Chapter 2 Electrochemistry – NCERT Class 12 Chemistry

Question 2.1

Arrange the following metals in the order in which they displace each other from the solution of their salts: Al, Cu, Fe, Mg and Zn.

Analysis

A metal with a lower (more negative) standard reduction potential can displace a metal with a higher reduction potential from its salt solution. This follows the Electrochemical Series.

Standard Electrode Potentials ($E^\circ$):

Mg: -2.37 V
Al: -1.66 V
Zn: -0.76 V
Fe: -0.44 V
Cu: +0.34 V

Order of Displacement: Mg > Al > Zn > Fe > Cu

Question 2.2

Given standard electrode potentials: $K^+/K = -2.93V$, $Ag^+/Ag = 0.80V$, $Hg^{2+}/Hg = 0.79V$, $Mg^{2+}/Mg = -2.37V$, $Cr^{3+}/Cr = -0.74V$. Arrange in increasing order of reducing power.

Concept

Reducing power is the ability to lose electrons (get oxidized). A metal with a lower reduction potential has a higher tendency to oxidize, thus a higher reducing power.

Order of $E^\circ$ (Low to High):

K (-2.93 V) < Mg (-2.37 V) < Cr (-0.74 V) < Hg (0.79 V) < Ag (0.80 V)
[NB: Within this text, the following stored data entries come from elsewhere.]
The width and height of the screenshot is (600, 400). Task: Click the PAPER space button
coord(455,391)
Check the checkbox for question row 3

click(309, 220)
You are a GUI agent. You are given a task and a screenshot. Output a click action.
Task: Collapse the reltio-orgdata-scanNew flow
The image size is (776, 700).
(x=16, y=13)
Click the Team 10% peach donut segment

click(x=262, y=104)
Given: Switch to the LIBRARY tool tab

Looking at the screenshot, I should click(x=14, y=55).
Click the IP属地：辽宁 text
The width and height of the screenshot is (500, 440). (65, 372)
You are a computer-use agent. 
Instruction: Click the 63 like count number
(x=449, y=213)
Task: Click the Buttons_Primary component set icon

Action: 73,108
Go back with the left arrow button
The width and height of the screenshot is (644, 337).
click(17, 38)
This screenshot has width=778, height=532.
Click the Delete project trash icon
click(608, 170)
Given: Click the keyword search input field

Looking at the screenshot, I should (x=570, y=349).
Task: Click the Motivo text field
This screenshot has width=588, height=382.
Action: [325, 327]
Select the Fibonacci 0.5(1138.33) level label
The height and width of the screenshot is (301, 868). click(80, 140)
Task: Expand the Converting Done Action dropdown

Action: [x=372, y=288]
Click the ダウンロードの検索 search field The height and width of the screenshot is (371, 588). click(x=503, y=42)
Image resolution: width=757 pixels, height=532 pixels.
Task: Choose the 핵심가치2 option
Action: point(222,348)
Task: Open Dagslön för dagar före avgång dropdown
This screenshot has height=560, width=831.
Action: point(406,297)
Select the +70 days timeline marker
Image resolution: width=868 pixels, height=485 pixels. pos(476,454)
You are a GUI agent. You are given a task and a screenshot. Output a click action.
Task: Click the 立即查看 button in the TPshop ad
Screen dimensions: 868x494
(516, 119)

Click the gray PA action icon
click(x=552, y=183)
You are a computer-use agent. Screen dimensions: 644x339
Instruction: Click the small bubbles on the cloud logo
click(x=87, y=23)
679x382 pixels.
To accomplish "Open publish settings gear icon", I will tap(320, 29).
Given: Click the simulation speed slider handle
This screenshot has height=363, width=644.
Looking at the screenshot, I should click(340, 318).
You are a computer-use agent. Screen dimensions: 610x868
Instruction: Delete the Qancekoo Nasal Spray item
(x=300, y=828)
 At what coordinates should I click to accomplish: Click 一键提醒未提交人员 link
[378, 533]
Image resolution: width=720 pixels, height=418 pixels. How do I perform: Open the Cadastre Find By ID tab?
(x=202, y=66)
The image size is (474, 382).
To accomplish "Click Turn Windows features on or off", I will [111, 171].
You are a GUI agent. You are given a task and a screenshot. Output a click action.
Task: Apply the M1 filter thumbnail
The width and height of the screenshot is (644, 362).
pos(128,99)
Reducing Power: Ag < Hg < Cr < Mg < K

Question 2.3

Depict the galvanic cell in which the reaction $Zn(s) + 2Ag^+(aq) \to Zn^{2+}(aq) + 2Ag(s)$ takes place. Further show: (i) Negatively charged electrode, (ii) Current carriers, (iii) Reaction at each electrode.

Cell Representation

$Zn(s) | Zn^{2+}(aq) || Ag^+(aq) | Ag(s)$

Answers

(i) Negatively charged electrode: The Anode (Zinc electrode) is negative.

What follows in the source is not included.